Sometimes there’s not much you can do to control situations. It may be because you’re financially or mentally incapable, it could be that the conflict is between you and a family member and confronting a family member would be far too difficult, or it could be because you’re a scared little girl. Or it could be all of those things. When you go through things that cause you pain from people that should love and protect you, I think it’s easy to not make yourself a priority, especially if you’re not being treated like one by the people around you. Eventually, you learn to take what you can get and be happy with it, not realizing that this will only lead you to mistreatment of yourself in the future.

Food has always been a comfort to me. It has never lied to me. It has never broken my heart. It has never made fun of my appearance. It has never made me feel inadequate. It has never judged or misunderstood me. It has never cheated on me. It has never done things to my body without my permission. It has never made me cry myself to sleep. It has never left welts or bruises on me. It has never made me think that maybe God made a mistake by bringing me here. It has always been the hug I needed but never wanted to ask for. 

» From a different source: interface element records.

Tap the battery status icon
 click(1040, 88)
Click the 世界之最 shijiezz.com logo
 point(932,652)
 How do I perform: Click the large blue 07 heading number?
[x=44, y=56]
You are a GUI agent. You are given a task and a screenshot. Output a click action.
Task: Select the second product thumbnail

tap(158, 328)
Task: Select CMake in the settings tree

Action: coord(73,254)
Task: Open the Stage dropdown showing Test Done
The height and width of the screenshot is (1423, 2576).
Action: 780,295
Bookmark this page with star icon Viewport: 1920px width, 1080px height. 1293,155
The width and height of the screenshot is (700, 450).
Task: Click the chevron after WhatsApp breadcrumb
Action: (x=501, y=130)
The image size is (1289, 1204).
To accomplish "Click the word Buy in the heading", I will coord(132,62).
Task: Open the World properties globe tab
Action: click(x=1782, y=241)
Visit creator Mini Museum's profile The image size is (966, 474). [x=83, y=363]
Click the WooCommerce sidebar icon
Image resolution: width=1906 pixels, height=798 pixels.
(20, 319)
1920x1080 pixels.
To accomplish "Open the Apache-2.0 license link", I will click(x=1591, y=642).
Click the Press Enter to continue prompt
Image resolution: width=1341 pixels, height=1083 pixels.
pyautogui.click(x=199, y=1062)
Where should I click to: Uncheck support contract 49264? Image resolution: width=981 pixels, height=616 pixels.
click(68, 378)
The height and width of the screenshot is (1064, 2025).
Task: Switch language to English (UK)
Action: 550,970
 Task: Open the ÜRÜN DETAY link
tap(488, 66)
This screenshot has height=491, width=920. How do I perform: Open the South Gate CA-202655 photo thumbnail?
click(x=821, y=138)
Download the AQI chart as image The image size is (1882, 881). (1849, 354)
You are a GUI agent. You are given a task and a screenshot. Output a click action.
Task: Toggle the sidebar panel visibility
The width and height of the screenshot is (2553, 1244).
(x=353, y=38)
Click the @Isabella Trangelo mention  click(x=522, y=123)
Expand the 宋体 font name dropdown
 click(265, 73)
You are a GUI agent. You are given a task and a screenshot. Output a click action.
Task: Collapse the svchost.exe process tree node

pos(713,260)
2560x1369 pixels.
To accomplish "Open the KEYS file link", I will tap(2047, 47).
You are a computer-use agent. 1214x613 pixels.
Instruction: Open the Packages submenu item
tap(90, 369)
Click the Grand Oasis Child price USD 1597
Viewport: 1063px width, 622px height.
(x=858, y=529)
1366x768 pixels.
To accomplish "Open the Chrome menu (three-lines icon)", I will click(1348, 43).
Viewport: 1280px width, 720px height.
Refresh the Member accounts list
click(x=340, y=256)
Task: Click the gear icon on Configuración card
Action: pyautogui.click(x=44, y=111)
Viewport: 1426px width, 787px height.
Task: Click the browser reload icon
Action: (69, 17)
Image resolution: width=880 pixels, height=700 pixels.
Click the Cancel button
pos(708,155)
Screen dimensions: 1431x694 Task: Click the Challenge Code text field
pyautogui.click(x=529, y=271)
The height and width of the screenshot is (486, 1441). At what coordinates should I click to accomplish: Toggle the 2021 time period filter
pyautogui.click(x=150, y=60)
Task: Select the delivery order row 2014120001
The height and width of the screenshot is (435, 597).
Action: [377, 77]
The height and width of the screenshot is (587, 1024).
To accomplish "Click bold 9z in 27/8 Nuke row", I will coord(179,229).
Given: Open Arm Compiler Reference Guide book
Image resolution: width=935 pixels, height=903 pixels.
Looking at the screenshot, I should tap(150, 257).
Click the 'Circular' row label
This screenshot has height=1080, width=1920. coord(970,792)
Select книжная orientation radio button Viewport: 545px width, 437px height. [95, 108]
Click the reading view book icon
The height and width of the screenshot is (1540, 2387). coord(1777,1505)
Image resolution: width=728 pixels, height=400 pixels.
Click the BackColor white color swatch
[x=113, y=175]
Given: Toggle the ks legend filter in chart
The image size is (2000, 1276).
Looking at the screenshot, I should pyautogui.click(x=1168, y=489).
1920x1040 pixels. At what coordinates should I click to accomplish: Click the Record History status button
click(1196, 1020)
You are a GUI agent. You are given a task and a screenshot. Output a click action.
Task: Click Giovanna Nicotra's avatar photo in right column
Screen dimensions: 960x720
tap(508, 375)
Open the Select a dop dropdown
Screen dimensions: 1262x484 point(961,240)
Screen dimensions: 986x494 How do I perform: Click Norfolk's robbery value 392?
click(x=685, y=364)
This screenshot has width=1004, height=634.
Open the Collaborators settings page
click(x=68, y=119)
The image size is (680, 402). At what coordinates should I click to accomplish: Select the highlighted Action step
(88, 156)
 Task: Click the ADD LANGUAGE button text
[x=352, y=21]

Tomorrow morning, this imprisonment is ending and to tell you the truth, I think it has already started coming to an end. I think it began back on that walk through Philadelphia when I was pushed to limits I didn’t know I could exceed. I think it started even further back when I quit drinking soda nine months ago. I’ve decided to take on a fitness program and I couldn’t possibly explain how ready I am. I think I deserve this. The weight that I carry isn’t just on my body but deeply embedded within the layers of my soul. A place that only I can go and a place only I can fix.

I have been careful to keep my mouth shut and not tell many people about this lifestyle change until, at least, the end of March when I see how my first month goes. I know myself well enough to know that I’ll find it extremely annoying to have people ask me every single day how it’s going. I know this sounds rude and I’m being ungrateful for what they view as support. For me, I think it just breaks my concentration. It’s really hard to explain why I feel that way. I don’t mind a few people asking, so if you’re reading this blog at the end of February/beginning of March, consider it okay to check with me on this at any time. You’re reading this because I trust you – deeply. And for those that know me well, trust is not easy for me to give away. I chalk that up to years of emotional damage by people close to me. The older I get, the better I am at choosing my circle. Thank you for being a part of it.

I will take pictures and save them under lock and key on my phone so I can look back and get a visual for the length of road I’ve traveled. Don’t be offended if I don’t share some of the  really bad ones with you. For as bad as I feel on the inside, I feel like I look like that on the outside. I think that’s probably why I don’t feel worthy of the love that people willingly give me. I know how negative I sound right now, and I don’t like it. Plus, I know that there are people in this world that have it way worse than I could ever imagine. I try to remind myself of that when I start to feel sorry for myself about the above-mentioned topics.

I am so positive about being “Brave Enough” to fight through the demons to lift both kinds of weight off of my body.

Nothing worth having comes easily. Nothing worth having comes easily. Nothing worth having comes easily.

It won’t always be hard but it will always be worth it. 

It’s supposed to be hard. If it wasn’t hard, everyone would do it. The hard is what makes it great.